COMPLETE THE FOLLOWING |
**a.** Answer each question from the passage on championship drive:
(i) Which driver is recalled as saying he had achieved what he wanted on winning his first title?
(ii) Who is named as a prime example of a driver disadvantaged by team preference?
(iii) What does the passage say Rosberg did that Hamilton did not?
**b.** From the passage on championship drive, extract the span starting with "Just compare Nico" and going on through "and doesn't. ..".
— Begin PAGE TEXT —
One of the items brought up in the discussion fascinates me. What is it that pushes a driver on to want more than one title? I remember Kimi Räikkönen saying that he had achieved what he wanted to achieve on winning his first title. That satisfaction might be seen to be (or actually be) a serious disadvantage in the following phase of a driver's career - from the point of view of those only interested in multiple titles. I believe that team preferance often disadvantages the other driver's performance - Barrichello being a prime example. It does tarnish a driver's record if he never measured himself alongside another champion.


Just compare Nico Rosberg and Hamilton. Rosberg knew he wasn't the best and 1 title, which at least put him in the top league, was all he could push himself to achieve. Hamilton believes he is the best and so, whilst he knows his talent remains undimmed, his drive to win is unquenchable - like Schumacher/Senna and the other serial champions. The difference is in the hunger for and ruthlessness in pursuit of success. Rosberg got married and has a family now. Hamilton, like Senna, didn't and doesn't. ..
— End PAGE TEXT —
— Begin AVAILABLE DATA —
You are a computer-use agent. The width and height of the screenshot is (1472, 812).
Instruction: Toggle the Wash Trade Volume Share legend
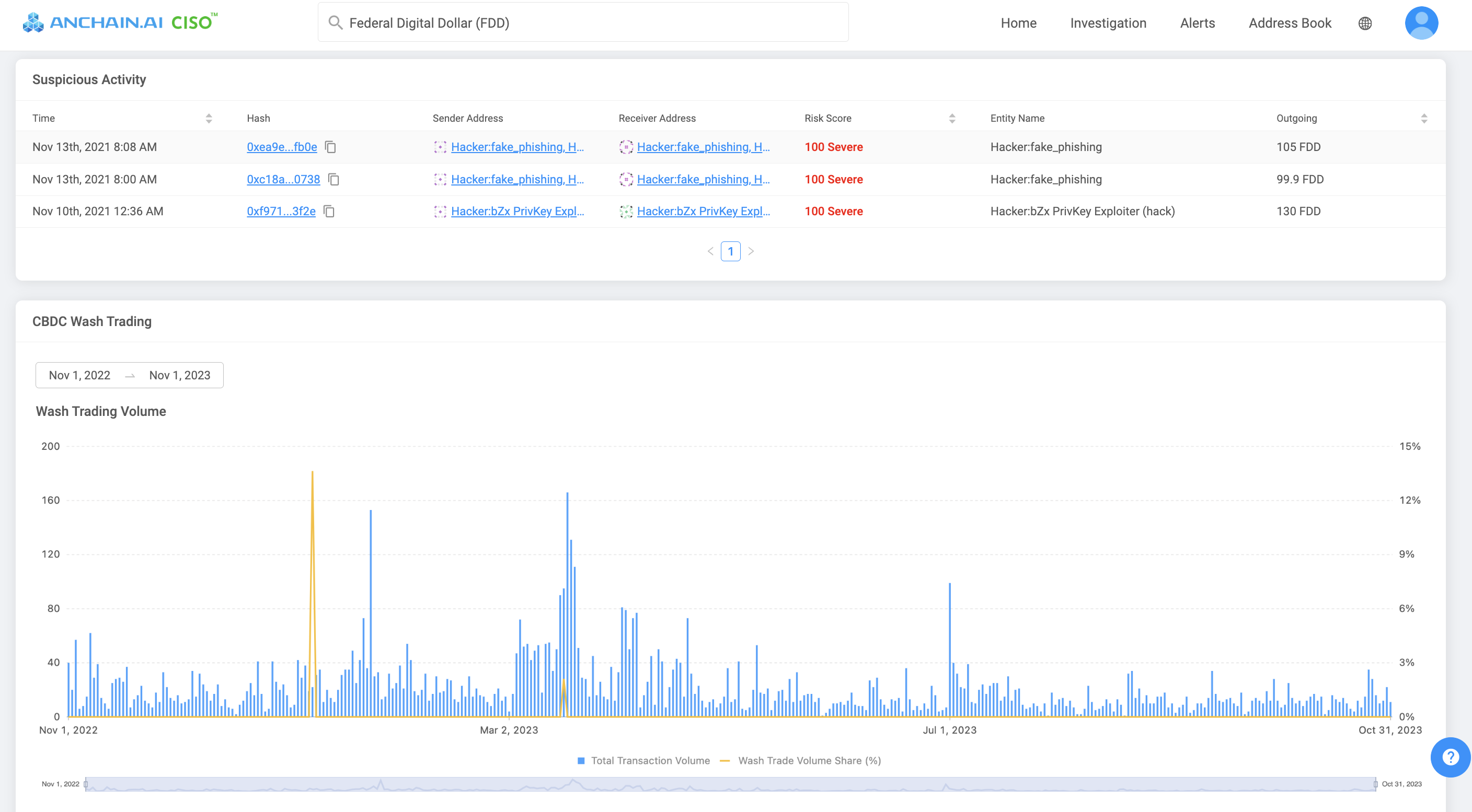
— End AVAILABLE DATA —
COMPLETE ANSWERS |
**a.**
(i) Kimi Räikkönen
(ii) Barrichello
(iii) He got married and has a family now.

**b.**
Just compare Nico Rosberg and Hamilton. Rosberg knew he wasn't the best and 1 title, which at least put him in the top league, was all he could push himself to achieve. Hamilton believes he is the best and so, whilst he knows his talent remains undimmed, his drive to win is unquenchable - like Schumacher/Senna and the other serial champions. The difference is in the hunger for and ruthlessness in pursuit of success. Rosberg got married and has a family now. Hamilton, like Senna, didn't and doesn't. ..